Kosovo's President Ibrahim Rugova has declared victory in a general election marred by a Serb boycott and unlikely to change the tense province's political landscape.
Saturday's elections, overshadowed by the refusal of the vast majority of Serbs to vote in ethnic-Albanian-dominated Kosovo, dealt a blow to international efforts to forge a multiethnic society there.
Serb leaders in Kosovo and Serbia proper had called the boycott, saying the UN and NATO have failed to create an environment where Serbs could live safely.
Preliminary results were not expected until late yesterday and final official results a week later.
But Rugova claimed on Sunday that his Democratic League of Kosovo party had garnered more than 50 percent of the vote, retaining its position as the main party. He said the elections demonstrated "the commitment of Kosovars to strengthening an independent country and a democratic society" and again called for independence.

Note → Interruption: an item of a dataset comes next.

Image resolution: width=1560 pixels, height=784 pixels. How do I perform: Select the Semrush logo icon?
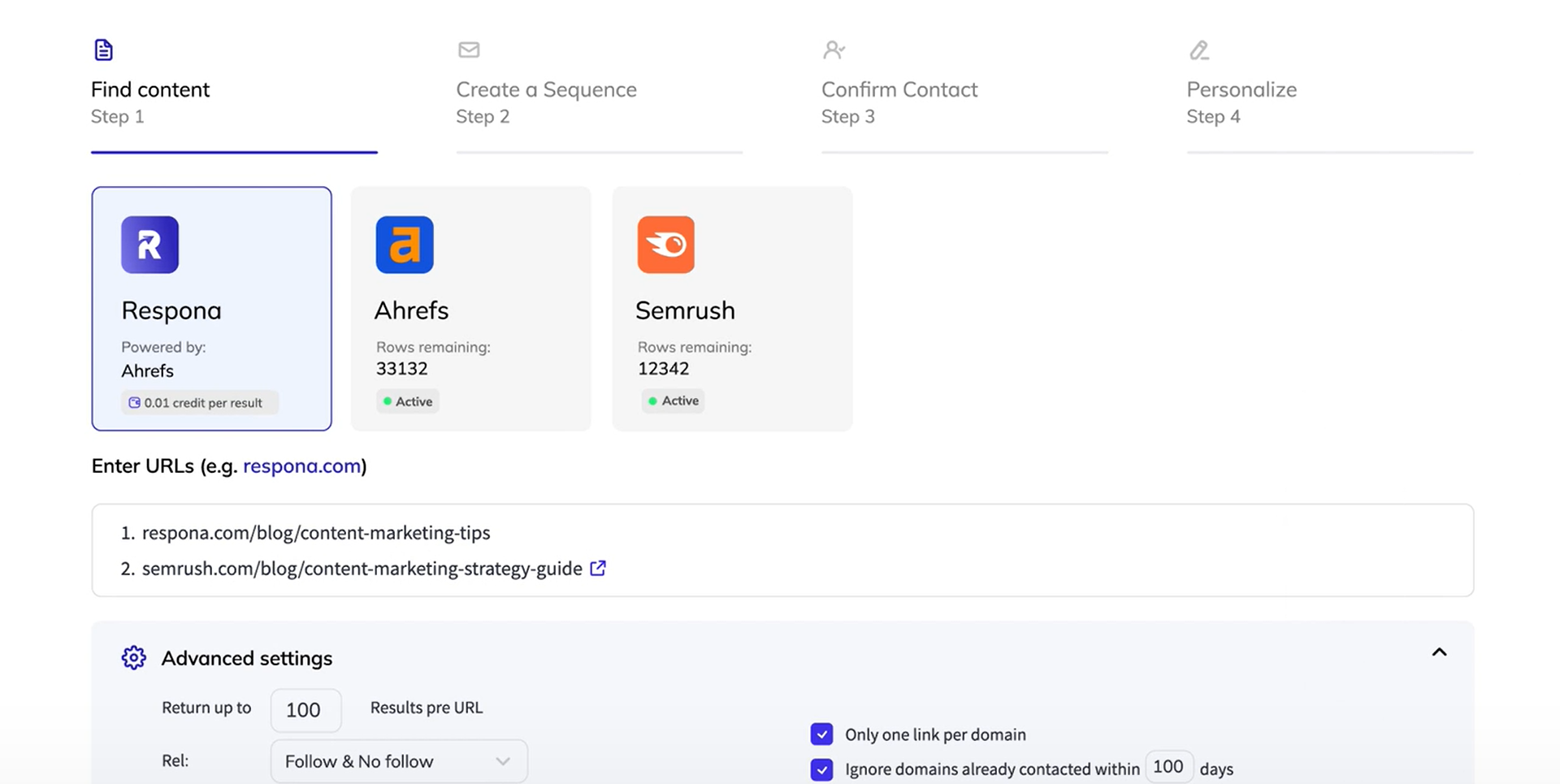665,245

Ibrahim Makolli from the Pristina-based Council for the Defense of Human Rights and Freedoms said the Democratic Party of Kosovo came in second with 27 percent, followed by the Alliance for the Future of Kosovo with 8 percent. Both are led by former ethnic Albanian rebel leaders.
Kosovo's ethnic Albanians -- who make up 90 percent of Kosovo's 2 million people -- viewed the elections as a means to further their goal of securing independence. Kosovo Serbs and Belgrade want the province to remain part of Serbia-Montenegro, the successor union to Yugoslavia.
A projection released around midnight indicated that none of the ethnic Albanian parties could govern alone, echoing the previous election three years ago.
Officials did not specify how many Serbs cast ballots Saturday but said their turnout was very low. Overall turnout was estimated at 53 percent, down from 64 percent. There appeared to be disenchantment also in the ranks of ethnic Albanians unhappy with the progress made in the province since the end of the 1998 to 1999 Kosovo War, because international and local officials have failed to address the dire economic situation. An estimated 60 percent unemployment rate has exacerbated political and economic woes.
The election came seven months after mobs of ethnic Albanians attacked Serbs and their property in riots that killed 19 people and injured more than 900 others. The violence was the worst since the end of the war.
Lawmakers elected Saturday are likely to conduct UN-led talks on Kosovo's future status expected to begin mid-next year if the province makes progress in areas such as the rule of law and protection of minorities.